Jacqueline Resch, professora do MBA de Recursos Humanos da Escola de Negócios da PUC Rio, diz que o “carewashing” é como uma maquiagem. Algumas empresas, por exemplo, oferecem aulas de yoga, mas o colaborador sequer consegue usar essas vantagens por trabalhar demais.

— É como se a empresa criasse mecanismos para desestressar, mas seu ambiente é estressante. A pessoa é seduzida por uma proposta que não existe — conta.

Esses casos aumentaram por conta das redes sociais, avalia Jacqueline, e de plataformas como o Glassdoor, em que os funcionários relatam problemas similares. Para a professora, empresas que praticam o “carewashing”, além de não conseguirem reter talentos, estimulam um clima de trabalho ruim, afastando outros profissionais.

Segundo Priscila Soeiro Moreira, advogada trabalhista do Abe Advogados, a CLT protege os empregados contra mudanças unilaterais nas condições de trabalho acordadas no momento da contratação.

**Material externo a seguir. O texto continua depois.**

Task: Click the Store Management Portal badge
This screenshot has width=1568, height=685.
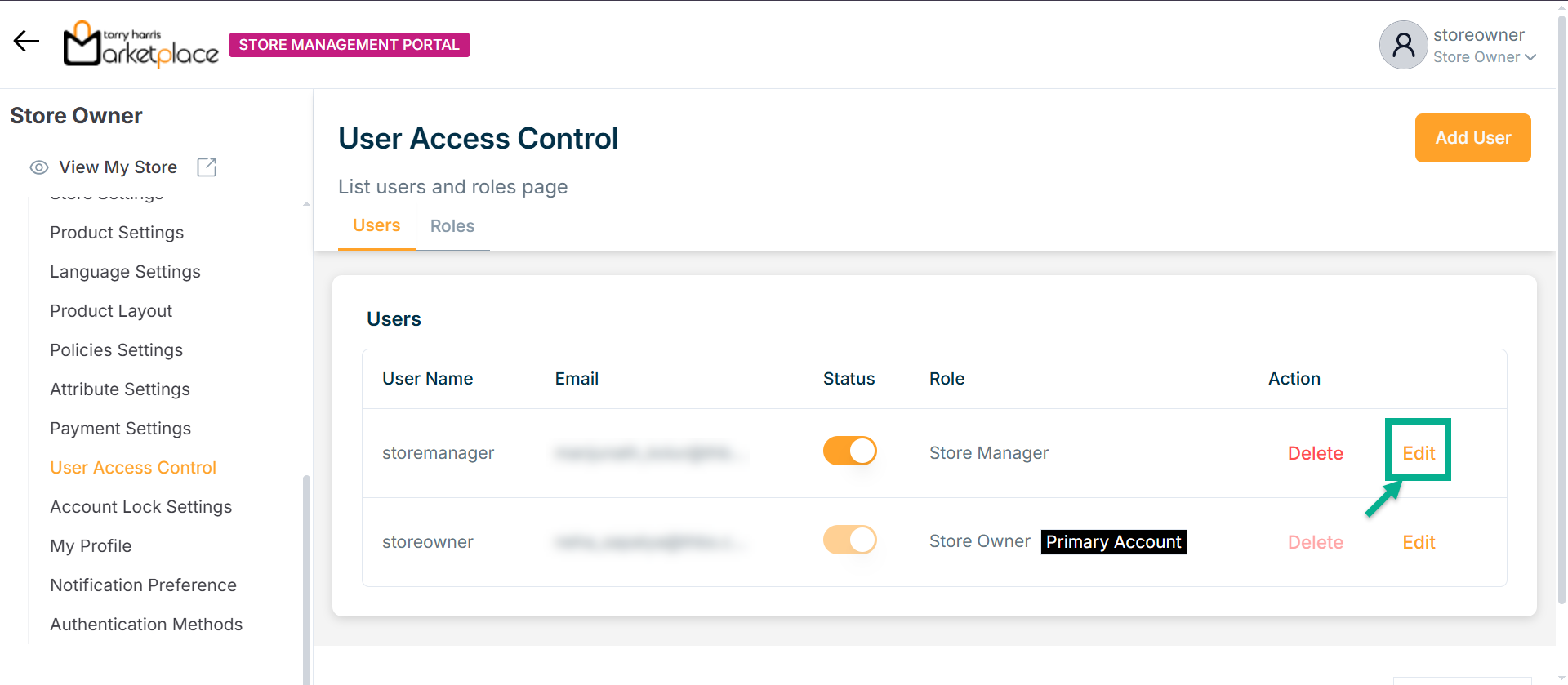Action: coord(349,45)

Em casos extremos, onde o ambiente de trabalho é insustentável, o empregado pode solicitar a rescisão indireta do contrato.

— A rescisão indireta é semelhante à demissão por justa causa, mas, nesse caso, é o empregador que comete uma falta grave. Isso precisa ser formalizado por meio de um processo judicial. Quando o juiz reconhece a rescisão indireta, o empregado tem direito a todas as verbas rescisórias que receberia em uma dispensa sem justa causa.

Além disso, um ambiente de trabalho tóxico pode ser caracterizado como assédio moral, e o empregado pode buscar reparação por danos morais (e até mesmo materiais) causados.